Your assignment ▸
Please copy, exactly as they appear below, the lines from the one containing "[How to remove" through the one containing "Cookie politika (452, 1331)".

Record extracts ▸

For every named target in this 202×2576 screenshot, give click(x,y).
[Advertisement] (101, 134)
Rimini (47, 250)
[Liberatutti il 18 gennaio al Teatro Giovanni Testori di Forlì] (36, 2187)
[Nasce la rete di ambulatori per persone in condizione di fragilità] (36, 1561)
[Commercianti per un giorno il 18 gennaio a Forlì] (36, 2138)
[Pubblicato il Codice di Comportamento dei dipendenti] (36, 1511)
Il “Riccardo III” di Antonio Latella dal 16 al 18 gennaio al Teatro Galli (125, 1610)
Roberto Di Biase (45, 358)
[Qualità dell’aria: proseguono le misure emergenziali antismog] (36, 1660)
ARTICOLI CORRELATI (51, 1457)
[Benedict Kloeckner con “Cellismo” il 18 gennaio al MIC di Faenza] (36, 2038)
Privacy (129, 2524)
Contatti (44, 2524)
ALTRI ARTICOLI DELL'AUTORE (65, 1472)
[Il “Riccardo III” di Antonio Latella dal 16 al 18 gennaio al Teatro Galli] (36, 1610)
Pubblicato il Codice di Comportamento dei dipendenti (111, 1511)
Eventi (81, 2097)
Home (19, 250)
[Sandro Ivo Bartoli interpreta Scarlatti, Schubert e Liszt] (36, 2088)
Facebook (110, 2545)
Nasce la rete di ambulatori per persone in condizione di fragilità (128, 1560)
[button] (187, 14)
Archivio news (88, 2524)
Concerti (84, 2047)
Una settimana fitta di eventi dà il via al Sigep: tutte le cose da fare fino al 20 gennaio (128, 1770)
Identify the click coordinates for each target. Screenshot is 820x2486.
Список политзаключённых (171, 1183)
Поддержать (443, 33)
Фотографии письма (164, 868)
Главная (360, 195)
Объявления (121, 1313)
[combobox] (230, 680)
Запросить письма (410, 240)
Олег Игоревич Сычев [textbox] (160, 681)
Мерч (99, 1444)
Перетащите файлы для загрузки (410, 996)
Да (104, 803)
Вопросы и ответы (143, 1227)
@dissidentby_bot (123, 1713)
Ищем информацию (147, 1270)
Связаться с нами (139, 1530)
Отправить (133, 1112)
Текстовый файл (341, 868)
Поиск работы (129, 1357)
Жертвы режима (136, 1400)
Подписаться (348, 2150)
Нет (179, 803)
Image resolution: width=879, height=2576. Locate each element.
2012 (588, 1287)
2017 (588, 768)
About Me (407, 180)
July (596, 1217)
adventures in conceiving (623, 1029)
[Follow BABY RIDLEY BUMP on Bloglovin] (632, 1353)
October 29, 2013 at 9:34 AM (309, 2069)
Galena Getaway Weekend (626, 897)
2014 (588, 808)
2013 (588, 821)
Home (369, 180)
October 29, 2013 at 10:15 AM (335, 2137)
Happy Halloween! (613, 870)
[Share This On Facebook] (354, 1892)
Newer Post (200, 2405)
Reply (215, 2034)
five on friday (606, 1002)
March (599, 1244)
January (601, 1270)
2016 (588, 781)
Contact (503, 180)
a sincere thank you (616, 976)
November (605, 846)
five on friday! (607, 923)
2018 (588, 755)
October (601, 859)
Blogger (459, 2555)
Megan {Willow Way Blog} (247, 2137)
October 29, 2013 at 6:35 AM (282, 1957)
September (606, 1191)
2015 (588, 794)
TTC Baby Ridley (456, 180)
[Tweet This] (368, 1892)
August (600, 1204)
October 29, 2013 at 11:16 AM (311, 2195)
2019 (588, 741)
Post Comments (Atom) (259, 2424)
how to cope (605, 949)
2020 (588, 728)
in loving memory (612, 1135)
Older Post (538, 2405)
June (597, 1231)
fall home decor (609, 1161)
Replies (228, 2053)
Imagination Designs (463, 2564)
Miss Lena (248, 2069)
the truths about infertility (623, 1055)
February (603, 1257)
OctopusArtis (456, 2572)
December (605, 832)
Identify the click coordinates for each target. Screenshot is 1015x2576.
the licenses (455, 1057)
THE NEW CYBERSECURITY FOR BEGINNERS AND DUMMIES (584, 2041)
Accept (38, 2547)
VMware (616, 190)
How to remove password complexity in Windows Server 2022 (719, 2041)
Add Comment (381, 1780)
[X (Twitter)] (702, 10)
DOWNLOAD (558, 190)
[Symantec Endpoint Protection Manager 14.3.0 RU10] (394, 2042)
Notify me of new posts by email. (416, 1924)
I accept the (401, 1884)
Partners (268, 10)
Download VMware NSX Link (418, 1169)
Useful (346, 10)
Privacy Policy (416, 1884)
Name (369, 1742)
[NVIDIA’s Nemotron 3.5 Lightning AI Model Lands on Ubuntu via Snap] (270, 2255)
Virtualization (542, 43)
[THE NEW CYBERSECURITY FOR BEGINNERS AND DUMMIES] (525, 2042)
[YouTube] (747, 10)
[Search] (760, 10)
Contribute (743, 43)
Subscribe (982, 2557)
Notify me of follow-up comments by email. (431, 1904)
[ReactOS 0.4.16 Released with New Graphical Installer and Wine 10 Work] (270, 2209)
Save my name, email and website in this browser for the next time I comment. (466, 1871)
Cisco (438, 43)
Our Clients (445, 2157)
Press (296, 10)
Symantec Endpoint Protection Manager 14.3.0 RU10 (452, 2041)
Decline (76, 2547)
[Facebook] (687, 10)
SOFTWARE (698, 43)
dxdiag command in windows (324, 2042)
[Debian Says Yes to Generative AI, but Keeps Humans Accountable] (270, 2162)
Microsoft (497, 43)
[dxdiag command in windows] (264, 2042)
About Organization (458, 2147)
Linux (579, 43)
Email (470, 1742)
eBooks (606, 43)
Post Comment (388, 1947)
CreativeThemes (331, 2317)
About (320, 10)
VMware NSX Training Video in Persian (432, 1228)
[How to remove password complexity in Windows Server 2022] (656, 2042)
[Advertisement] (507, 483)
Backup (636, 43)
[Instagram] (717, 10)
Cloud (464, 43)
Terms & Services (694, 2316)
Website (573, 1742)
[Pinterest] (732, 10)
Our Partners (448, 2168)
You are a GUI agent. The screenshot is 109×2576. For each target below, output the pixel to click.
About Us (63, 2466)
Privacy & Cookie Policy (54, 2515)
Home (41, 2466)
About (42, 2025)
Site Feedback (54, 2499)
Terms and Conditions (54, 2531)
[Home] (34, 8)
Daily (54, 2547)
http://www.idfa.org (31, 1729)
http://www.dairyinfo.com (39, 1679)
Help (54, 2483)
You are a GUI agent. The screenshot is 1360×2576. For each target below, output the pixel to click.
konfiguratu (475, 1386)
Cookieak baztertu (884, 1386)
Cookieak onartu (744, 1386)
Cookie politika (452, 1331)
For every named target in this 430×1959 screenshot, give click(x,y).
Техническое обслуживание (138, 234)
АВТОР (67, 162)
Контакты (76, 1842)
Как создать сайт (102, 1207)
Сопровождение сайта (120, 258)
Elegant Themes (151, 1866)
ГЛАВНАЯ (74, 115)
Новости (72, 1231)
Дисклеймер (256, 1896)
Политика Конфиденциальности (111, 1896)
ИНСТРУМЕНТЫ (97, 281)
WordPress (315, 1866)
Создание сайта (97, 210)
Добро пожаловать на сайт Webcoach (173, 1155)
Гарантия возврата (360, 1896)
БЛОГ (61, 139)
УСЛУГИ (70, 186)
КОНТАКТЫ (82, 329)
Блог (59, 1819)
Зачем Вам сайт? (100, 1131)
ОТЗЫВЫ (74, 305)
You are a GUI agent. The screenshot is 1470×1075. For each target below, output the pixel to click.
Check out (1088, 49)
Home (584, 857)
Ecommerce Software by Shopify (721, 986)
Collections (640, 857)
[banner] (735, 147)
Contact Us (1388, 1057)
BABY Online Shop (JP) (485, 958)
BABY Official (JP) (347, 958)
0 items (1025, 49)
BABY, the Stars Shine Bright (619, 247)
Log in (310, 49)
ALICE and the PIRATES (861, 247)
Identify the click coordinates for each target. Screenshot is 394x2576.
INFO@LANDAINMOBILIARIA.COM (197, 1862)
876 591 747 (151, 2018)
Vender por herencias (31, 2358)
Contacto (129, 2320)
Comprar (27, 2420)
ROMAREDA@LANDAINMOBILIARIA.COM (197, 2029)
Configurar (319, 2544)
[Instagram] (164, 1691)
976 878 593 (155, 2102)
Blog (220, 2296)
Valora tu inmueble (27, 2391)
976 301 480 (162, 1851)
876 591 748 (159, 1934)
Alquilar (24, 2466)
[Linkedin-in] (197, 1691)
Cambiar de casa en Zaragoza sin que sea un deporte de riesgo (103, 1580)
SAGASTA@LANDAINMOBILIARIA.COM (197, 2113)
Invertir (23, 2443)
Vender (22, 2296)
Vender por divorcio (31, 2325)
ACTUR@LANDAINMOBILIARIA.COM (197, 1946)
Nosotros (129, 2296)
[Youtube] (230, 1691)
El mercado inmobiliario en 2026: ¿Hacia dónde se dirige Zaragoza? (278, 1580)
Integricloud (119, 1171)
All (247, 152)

Response ▸
[How to remove password complexity in Windows Server 2022] (656, 2042)
[Advertisement] (507, 483)
Backup (636, 43)
[Instagram] (717, 10)
Cloud (464, 43)
Terms & Services (694, 2316)
Website (573, 1742)
[Pinterest] (732, 10)
Our Partners (448, 2168)
You are a GUI agent. The screenshot is 109×2576. For each target below, output the pixel to click.
About Us (63, 2466)
Privacy & Cookie Policy (54, 2515)
Home (41, 2466)
About (42, 2025)
Site Feedback (54, 2499)
Terms and Conditions (54, 2531)
[Home] (34, 8)
Daily (54, 2547)
http://www.idfa.org (31, 1729)
http://www.dairyinfo.com (39, 1679)
Help (54, 2483)
You are a GUI agent. The screenshot is 1360×2576. For each target below, output the pixel to click.
konfiguratu (475, 1386)
Cookieak baztertu (884, 1386)
Cookieak onartu (744, 1386)
Cookie politika (452, 1331)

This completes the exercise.